__Instructions for the task__.
Everything from the line with "The image size is (1920, 1080)." to the final line of the entries is to be set down exactly, except the pictures.

<<<<

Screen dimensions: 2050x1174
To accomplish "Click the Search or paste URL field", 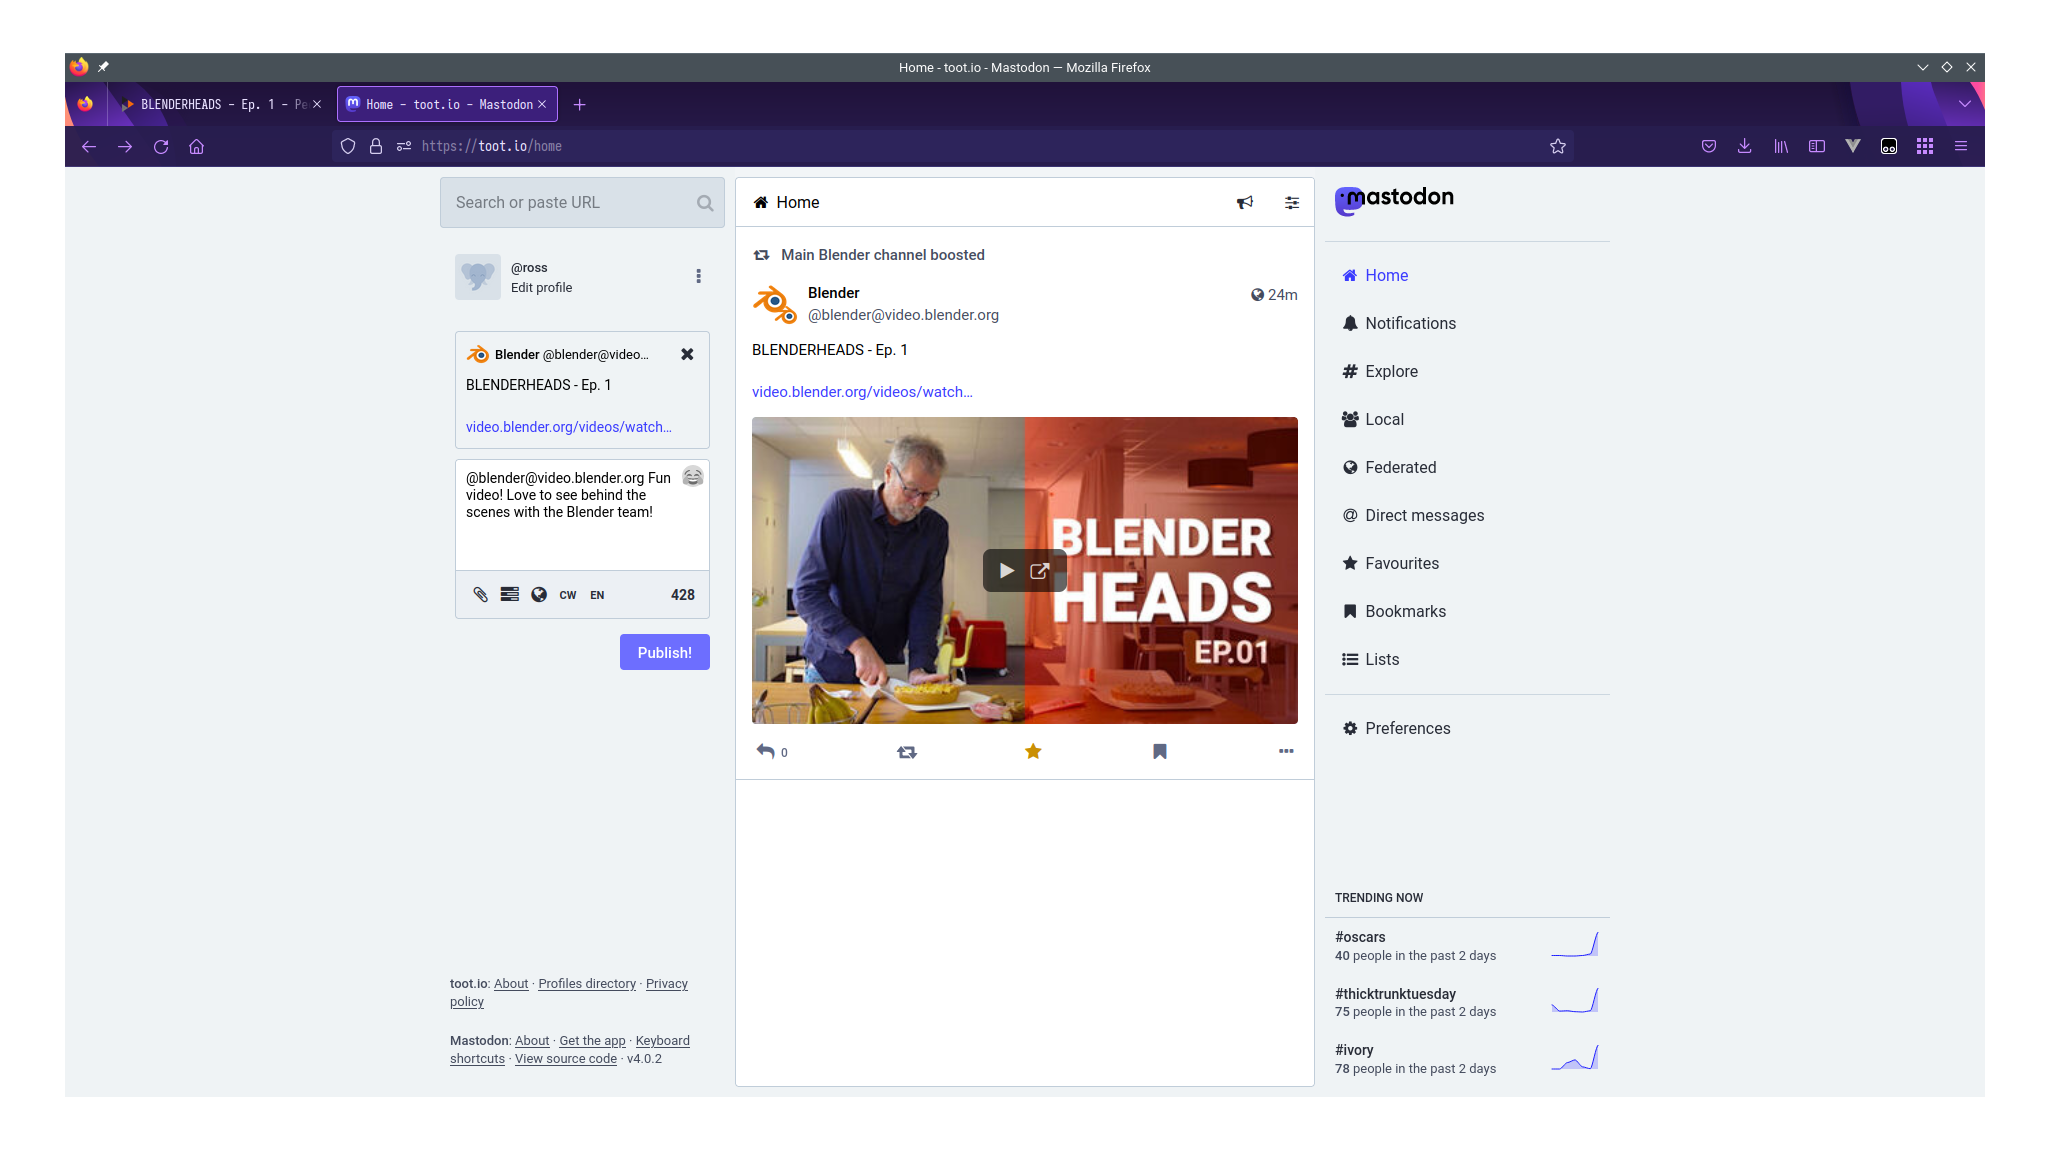I will 570,202.
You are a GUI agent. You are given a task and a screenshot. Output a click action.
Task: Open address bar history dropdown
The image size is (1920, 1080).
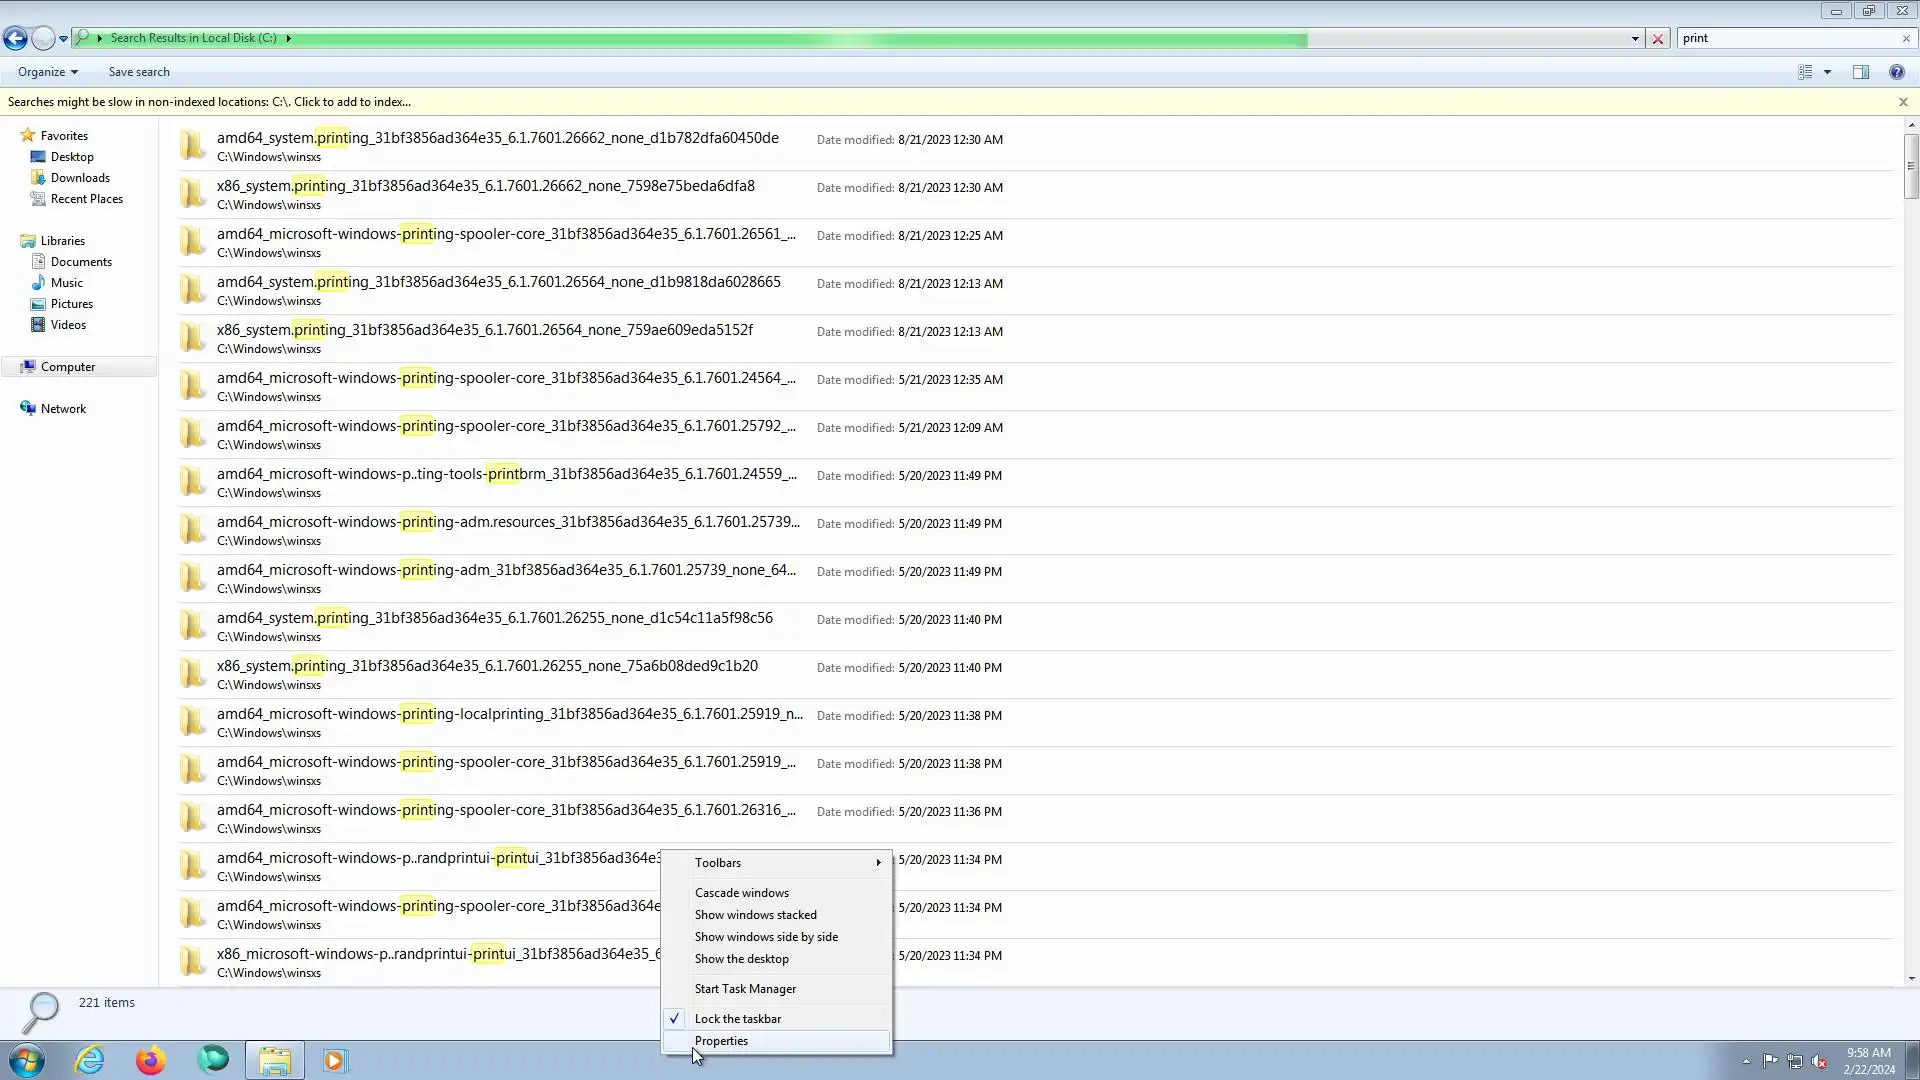1635,39
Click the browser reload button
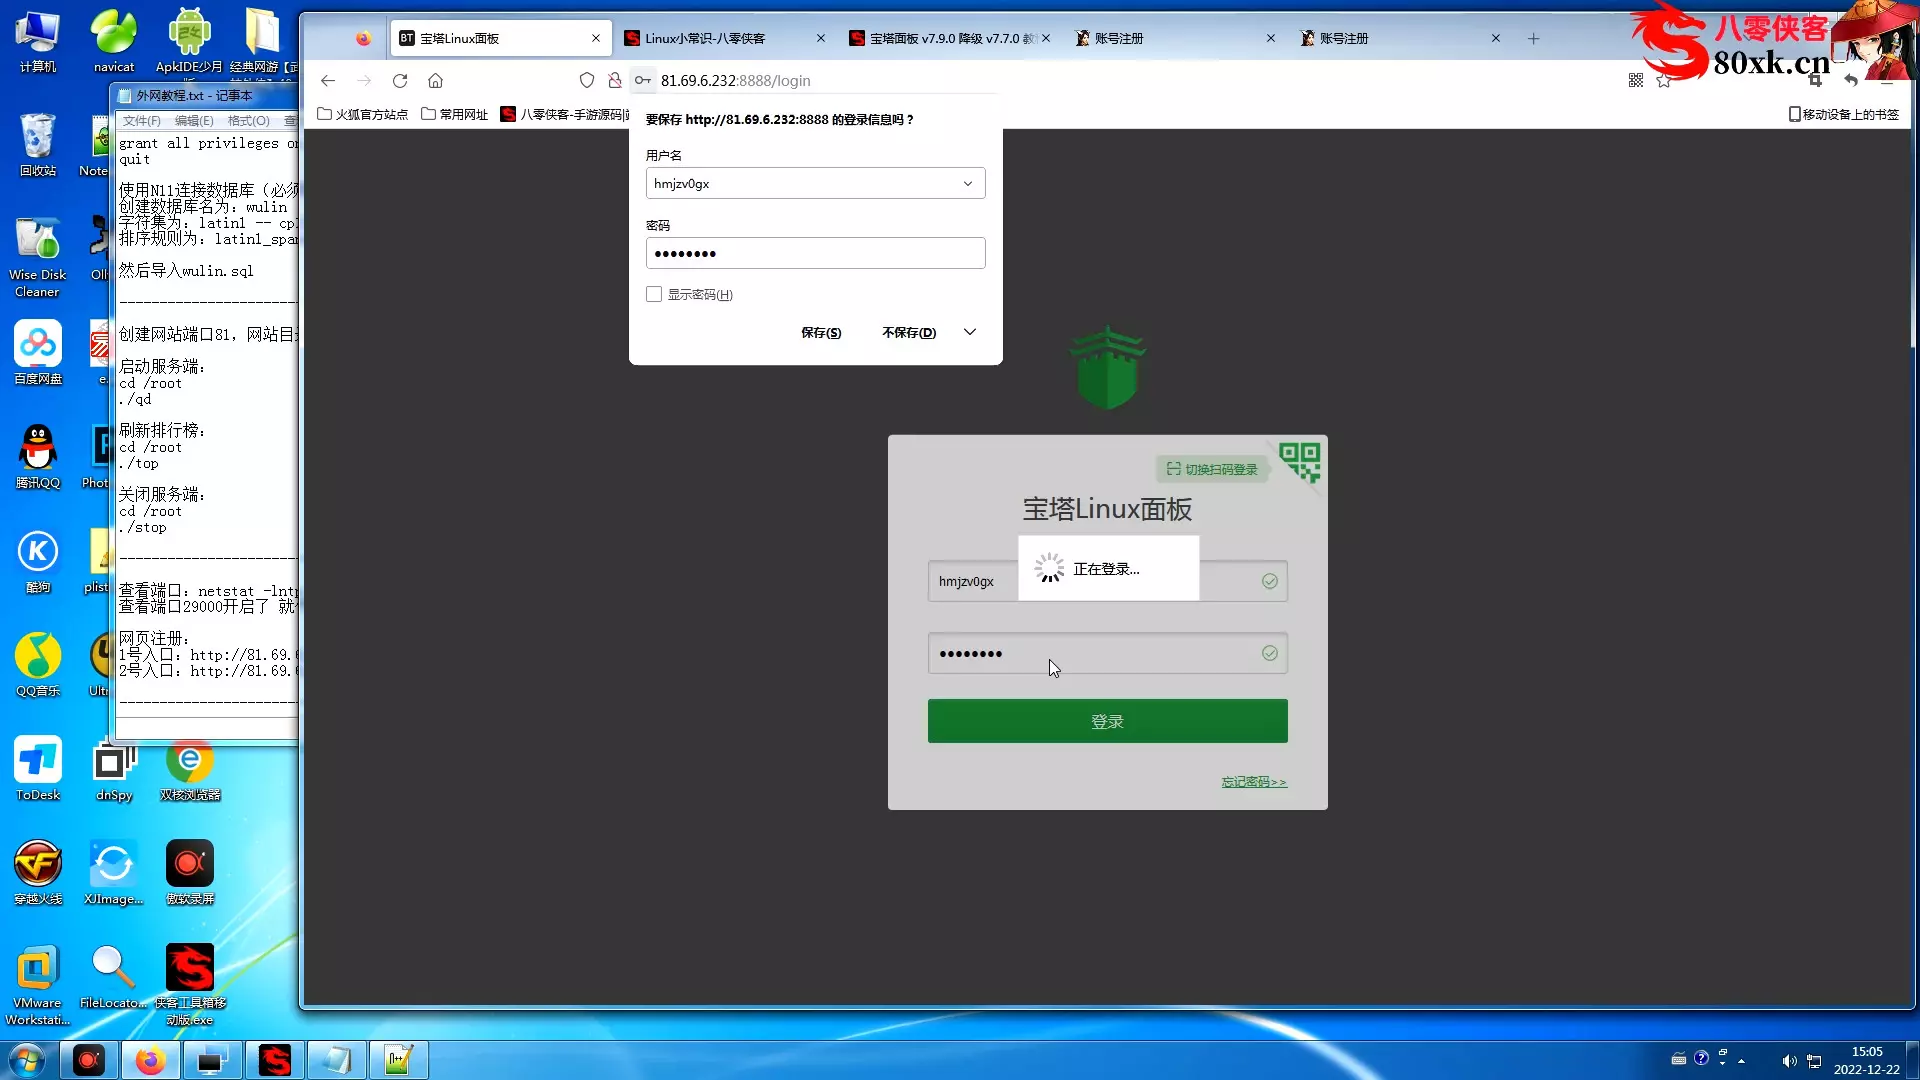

>>>>

__Task solution__.
The image size is (1920, 1080).
1635,39
Click the browser reload button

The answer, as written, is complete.